■ **TASK DIRECTIONS**: Transcribe only the lines of the listing below from the one holding "Screen dimensions: 1372x878" through the one holding "Start bar replay with rewind icon", inclusive, without any change.

■ **DATASET RECORDS**:
────────
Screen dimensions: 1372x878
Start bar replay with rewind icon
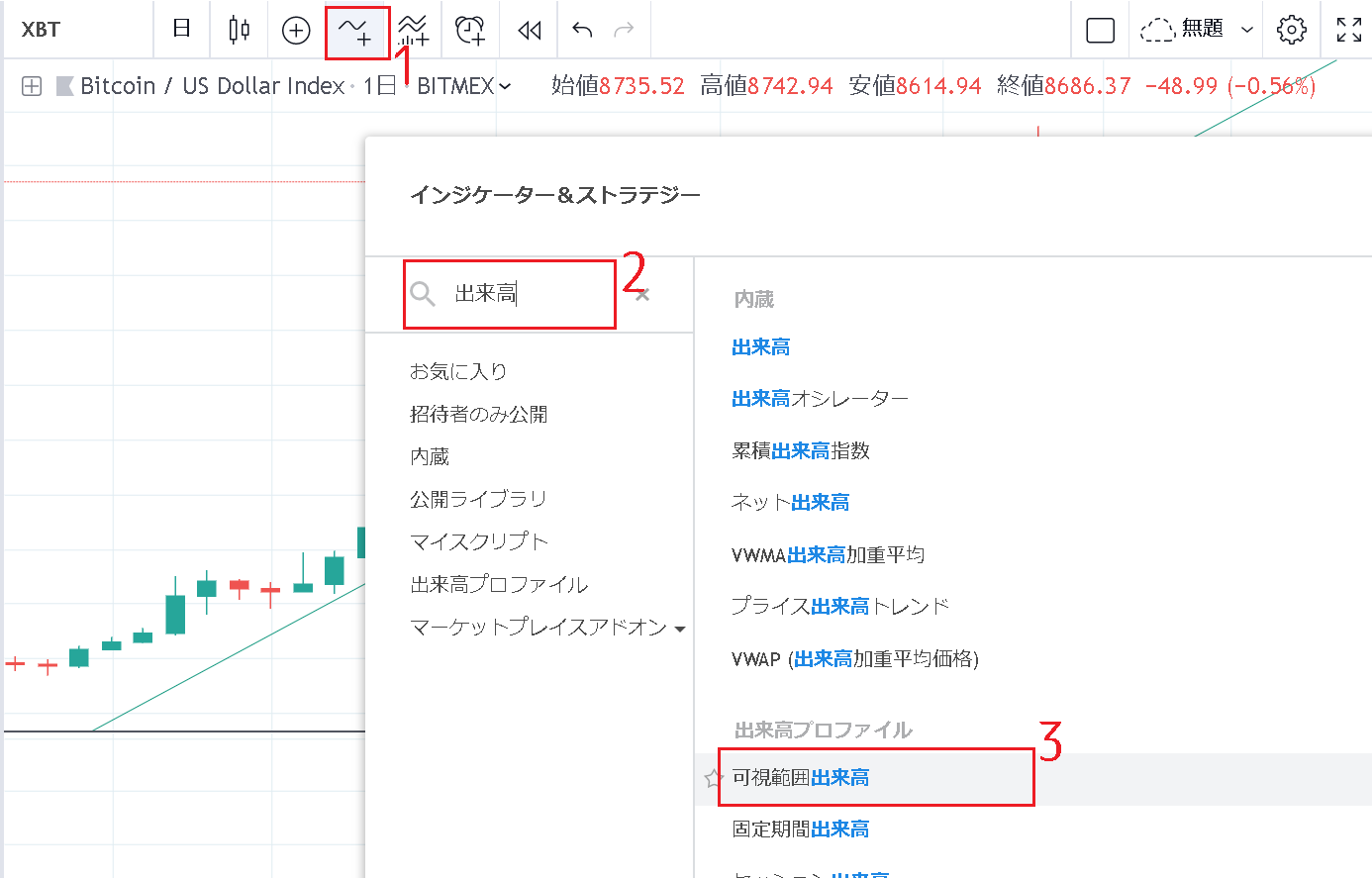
────────
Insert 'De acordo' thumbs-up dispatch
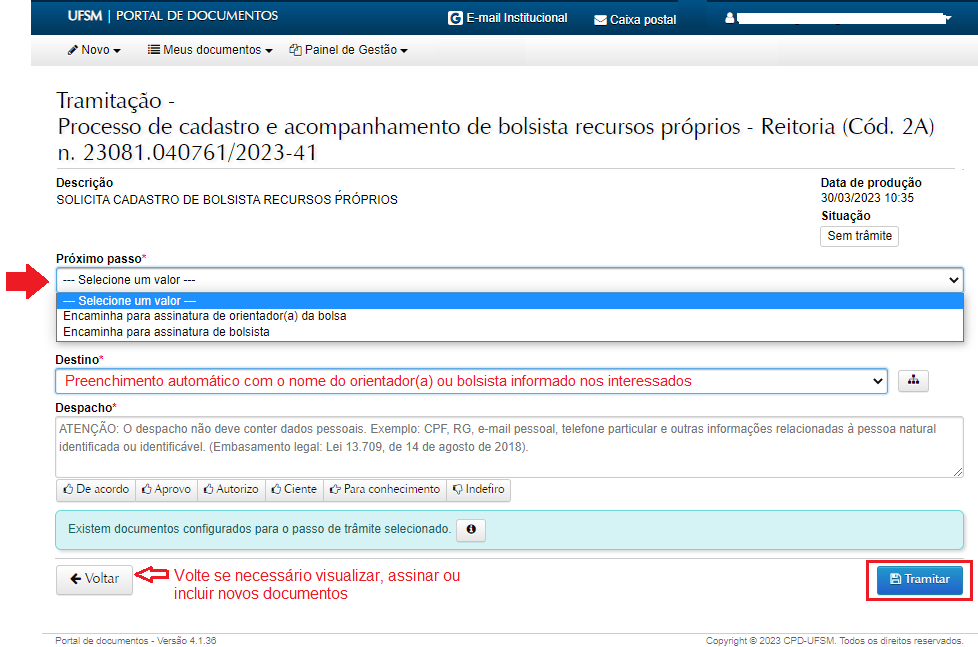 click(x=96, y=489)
────────
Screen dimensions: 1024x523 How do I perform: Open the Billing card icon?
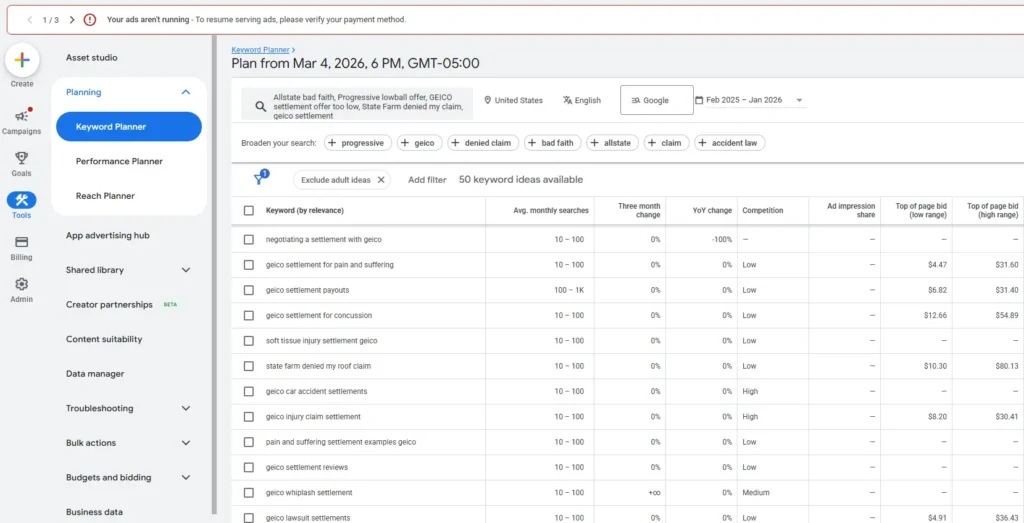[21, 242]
────────
■ **EXPECTED ANSWER**:
Screen dimensions: 1372x878
Start bar replay with rewind icon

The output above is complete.